Canada’s venture capital market is showing signs of significant slowdown, with investment levels dropping to those last seen during the height of the Covid-19 pandemic. According to a new report from the Canadian Venture Capital and Private Equity Association (CVCA), investors poured $2.9 billion into 254 Canadian VC deals during the first half of 2025 — representing a 26% decline in total capital invested and a 22% decrease in deal volume compared with the same period last year.
The report paints a picture of a cautious investment environment, as both domestic and foreign investors pull back amid global economic uncertainty.

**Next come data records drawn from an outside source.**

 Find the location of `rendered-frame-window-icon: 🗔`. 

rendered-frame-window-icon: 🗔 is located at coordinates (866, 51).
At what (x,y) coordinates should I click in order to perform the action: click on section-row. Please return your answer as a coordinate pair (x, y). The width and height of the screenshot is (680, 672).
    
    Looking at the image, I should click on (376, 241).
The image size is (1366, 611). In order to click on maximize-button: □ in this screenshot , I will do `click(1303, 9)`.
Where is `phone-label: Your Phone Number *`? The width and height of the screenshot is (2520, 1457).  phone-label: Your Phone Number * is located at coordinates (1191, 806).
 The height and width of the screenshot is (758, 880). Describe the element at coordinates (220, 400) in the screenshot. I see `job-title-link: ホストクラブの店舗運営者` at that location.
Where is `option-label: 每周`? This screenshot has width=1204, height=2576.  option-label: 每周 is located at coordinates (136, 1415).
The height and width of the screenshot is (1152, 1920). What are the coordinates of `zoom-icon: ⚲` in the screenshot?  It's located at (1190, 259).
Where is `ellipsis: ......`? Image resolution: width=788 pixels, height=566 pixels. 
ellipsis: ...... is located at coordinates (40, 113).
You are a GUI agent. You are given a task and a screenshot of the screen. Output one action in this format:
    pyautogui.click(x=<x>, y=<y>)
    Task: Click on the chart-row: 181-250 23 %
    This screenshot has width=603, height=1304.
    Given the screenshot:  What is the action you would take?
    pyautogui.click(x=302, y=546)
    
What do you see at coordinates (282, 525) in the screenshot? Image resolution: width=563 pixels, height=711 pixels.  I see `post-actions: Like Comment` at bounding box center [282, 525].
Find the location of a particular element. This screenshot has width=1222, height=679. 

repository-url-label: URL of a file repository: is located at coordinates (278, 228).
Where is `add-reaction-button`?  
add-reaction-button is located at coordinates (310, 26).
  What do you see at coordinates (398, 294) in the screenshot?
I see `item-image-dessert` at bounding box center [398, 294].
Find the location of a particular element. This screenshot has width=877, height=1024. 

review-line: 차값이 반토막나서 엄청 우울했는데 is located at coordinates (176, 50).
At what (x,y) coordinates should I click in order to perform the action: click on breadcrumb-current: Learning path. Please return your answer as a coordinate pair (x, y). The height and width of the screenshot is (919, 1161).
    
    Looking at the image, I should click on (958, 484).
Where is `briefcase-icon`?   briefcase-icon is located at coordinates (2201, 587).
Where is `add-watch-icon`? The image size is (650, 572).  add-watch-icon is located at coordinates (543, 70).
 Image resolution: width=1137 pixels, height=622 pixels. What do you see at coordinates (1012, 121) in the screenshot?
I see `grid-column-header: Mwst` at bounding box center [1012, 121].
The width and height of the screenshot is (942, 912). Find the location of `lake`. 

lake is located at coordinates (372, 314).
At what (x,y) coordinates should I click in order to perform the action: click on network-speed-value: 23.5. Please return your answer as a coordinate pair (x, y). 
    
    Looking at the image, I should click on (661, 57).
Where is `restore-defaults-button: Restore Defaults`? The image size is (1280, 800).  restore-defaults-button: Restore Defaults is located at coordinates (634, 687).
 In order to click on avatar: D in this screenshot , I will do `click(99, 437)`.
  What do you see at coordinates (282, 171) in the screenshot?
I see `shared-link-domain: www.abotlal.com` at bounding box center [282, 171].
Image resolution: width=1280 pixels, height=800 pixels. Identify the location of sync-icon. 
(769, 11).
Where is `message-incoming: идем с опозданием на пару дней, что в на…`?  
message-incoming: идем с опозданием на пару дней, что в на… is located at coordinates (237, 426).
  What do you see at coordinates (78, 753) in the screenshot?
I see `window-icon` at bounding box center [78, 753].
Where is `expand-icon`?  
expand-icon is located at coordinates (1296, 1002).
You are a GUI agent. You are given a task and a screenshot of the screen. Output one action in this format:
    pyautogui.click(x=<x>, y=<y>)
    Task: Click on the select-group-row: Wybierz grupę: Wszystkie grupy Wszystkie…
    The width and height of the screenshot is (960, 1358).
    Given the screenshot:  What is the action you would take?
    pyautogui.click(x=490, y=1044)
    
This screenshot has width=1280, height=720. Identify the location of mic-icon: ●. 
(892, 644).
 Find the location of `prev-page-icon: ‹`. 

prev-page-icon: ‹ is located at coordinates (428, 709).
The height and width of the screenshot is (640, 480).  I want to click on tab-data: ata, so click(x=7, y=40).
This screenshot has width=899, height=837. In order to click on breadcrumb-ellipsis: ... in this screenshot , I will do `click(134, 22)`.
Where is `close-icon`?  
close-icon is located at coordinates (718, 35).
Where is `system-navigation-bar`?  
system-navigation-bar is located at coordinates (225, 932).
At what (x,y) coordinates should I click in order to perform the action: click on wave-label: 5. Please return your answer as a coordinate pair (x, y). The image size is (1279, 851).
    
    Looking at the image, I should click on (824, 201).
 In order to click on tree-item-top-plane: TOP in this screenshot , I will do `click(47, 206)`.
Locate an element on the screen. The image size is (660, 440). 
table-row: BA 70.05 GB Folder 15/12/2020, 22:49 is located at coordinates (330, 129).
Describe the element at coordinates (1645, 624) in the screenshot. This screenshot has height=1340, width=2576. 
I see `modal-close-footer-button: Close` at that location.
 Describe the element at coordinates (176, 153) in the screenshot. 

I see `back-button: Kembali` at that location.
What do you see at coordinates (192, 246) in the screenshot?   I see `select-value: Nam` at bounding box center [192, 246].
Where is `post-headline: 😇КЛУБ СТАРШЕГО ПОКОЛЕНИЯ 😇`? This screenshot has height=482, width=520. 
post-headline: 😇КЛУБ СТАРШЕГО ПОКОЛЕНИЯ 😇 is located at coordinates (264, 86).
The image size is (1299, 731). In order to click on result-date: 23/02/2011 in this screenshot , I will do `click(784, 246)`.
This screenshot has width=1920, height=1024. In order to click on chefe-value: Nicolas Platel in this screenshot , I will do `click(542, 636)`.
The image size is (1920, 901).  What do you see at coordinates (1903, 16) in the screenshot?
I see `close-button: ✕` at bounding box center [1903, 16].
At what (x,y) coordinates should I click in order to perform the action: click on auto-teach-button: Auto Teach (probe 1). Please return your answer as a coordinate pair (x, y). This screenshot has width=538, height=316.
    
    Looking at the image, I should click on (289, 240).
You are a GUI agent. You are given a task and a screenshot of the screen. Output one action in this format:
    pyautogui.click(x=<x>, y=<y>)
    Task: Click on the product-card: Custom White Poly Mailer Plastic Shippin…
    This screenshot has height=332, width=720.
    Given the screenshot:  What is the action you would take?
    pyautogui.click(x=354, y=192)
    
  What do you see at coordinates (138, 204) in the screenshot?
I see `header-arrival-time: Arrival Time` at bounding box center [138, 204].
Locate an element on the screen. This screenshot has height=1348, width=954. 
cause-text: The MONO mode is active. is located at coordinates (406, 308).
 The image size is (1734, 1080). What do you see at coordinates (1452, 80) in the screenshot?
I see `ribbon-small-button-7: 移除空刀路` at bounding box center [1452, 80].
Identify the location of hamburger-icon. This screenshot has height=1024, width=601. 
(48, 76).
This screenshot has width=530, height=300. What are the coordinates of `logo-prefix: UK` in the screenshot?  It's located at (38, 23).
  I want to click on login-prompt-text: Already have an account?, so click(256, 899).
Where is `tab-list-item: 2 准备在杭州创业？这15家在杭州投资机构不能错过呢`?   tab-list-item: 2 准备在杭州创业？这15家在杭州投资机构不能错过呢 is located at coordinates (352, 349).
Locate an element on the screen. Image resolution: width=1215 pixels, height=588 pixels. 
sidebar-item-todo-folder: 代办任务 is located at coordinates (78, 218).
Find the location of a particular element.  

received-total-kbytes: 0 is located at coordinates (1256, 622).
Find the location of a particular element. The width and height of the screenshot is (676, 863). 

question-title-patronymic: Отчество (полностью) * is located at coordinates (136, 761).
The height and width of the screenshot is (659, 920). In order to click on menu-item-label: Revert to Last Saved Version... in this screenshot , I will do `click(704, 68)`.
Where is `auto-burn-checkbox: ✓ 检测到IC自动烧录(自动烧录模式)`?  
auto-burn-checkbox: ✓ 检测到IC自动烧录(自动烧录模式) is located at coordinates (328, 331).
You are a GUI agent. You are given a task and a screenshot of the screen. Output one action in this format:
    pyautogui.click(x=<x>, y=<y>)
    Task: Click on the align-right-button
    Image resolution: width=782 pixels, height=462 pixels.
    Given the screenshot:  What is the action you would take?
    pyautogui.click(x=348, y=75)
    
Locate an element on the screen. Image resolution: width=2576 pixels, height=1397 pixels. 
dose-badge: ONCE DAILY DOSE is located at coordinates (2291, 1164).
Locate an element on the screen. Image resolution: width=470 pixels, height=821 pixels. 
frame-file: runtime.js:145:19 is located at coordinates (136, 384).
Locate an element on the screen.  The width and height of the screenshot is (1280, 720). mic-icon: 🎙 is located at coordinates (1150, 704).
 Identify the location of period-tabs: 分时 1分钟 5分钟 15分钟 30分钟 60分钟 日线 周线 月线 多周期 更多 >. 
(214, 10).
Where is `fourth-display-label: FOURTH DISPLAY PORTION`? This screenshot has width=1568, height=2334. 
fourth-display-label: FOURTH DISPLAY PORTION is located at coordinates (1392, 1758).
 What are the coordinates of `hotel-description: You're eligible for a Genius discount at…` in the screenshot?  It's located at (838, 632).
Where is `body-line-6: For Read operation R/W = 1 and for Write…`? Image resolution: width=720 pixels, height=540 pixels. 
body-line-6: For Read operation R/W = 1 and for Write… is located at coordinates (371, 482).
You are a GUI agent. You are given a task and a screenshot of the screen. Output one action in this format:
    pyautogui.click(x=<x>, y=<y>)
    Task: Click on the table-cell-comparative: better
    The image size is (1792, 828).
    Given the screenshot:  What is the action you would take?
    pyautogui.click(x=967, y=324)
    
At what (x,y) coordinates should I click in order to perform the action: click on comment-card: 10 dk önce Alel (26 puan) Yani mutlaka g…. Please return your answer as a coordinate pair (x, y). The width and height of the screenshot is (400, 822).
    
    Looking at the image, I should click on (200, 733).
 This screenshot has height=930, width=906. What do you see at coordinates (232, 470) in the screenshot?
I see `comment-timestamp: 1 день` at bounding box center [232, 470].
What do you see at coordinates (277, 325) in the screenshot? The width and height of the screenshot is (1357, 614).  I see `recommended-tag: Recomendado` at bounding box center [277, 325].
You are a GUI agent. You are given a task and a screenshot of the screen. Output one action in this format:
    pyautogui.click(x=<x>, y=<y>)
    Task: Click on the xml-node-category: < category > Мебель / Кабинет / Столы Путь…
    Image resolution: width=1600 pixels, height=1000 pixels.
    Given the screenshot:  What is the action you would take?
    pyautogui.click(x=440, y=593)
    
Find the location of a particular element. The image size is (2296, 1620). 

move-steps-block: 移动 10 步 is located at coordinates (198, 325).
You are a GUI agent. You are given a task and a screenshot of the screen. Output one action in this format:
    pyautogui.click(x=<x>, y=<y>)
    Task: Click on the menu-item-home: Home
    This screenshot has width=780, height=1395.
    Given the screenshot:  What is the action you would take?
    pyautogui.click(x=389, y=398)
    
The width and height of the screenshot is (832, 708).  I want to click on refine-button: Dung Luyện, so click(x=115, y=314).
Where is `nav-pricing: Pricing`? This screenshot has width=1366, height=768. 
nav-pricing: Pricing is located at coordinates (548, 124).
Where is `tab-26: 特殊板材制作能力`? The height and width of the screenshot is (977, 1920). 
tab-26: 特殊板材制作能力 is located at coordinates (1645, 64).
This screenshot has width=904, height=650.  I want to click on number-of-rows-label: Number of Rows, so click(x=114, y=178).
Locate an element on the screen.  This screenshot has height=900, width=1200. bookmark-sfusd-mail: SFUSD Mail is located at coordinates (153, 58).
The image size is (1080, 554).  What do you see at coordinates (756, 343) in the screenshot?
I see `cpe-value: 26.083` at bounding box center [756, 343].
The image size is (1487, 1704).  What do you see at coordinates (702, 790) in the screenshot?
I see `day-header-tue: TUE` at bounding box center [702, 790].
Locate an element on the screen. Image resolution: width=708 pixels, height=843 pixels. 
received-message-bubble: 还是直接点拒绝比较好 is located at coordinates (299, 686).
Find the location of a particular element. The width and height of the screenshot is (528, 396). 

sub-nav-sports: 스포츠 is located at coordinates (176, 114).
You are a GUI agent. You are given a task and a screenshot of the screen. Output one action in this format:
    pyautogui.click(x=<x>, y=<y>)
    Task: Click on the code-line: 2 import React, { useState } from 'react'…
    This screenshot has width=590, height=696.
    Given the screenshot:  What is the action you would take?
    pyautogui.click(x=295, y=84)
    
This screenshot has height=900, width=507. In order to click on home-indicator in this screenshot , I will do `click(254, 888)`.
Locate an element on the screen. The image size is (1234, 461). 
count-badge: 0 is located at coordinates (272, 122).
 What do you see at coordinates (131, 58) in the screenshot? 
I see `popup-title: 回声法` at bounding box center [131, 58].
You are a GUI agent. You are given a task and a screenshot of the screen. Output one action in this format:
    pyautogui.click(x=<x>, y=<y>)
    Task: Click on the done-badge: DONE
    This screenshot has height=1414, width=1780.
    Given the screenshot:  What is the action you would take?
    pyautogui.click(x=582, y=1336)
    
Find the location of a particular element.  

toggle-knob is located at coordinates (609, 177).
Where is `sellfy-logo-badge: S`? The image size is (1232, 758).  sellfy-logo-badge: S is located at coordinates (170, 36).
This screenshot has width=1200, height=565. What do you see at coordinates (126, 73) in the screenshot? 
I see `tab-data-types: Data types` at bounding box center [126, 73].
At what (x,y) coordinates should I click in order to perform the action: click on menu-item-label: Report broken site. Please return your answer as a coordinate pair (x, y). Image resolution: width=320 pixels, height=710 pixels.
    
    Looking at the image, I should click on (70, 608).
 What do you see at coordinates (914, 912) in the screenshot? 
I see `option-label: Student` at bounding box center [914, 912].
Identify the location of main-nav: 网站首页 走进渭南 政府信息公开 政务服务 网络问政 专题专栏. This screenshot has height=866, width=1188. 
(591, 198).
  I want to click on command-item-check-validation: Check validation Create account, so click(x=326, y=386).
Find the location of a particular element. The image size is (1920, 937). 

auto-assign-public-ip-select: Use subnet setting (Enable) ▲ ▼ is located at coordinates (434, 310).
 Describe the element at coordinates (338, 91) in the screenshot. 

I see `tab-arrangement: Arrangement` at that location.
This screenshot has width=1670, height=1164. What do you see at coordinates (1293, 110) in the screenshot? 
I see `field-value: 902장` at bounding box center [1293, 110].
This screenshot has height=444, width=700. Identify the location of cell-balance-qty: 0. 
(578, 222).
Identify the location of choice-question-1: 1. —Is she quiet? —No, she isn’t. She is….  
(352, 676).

The CVCA notes that U.S. investors, traditionally major contributors to Canada’s venture ecosystem, have also scaled back their involvement — with participation down 3% from 2024 and 8% below the record highs of 2021.
Industry experts say the downturn reflects a combination of factors, including global trade tensions, tightening financial conditions, and reduced risk appetite across markets. David Kornacki, director at CVCA, said the slowdown mirrors a broader pullback in venture capital activity worldwide.
“We’re seeing similar trends across the U.S. and Europe,” Kornacki explained. “Uncertain economic conditions and geopolitical challenges have made investors more selective, especially when it comes to early-stage and high-growth ventures.”
Despite the downturn, analysts suggest that the pullback may offer opportunities for resilient startups to secure funding at more sustainable valuations, while investors focus on quality over quantity in a more disciplined market.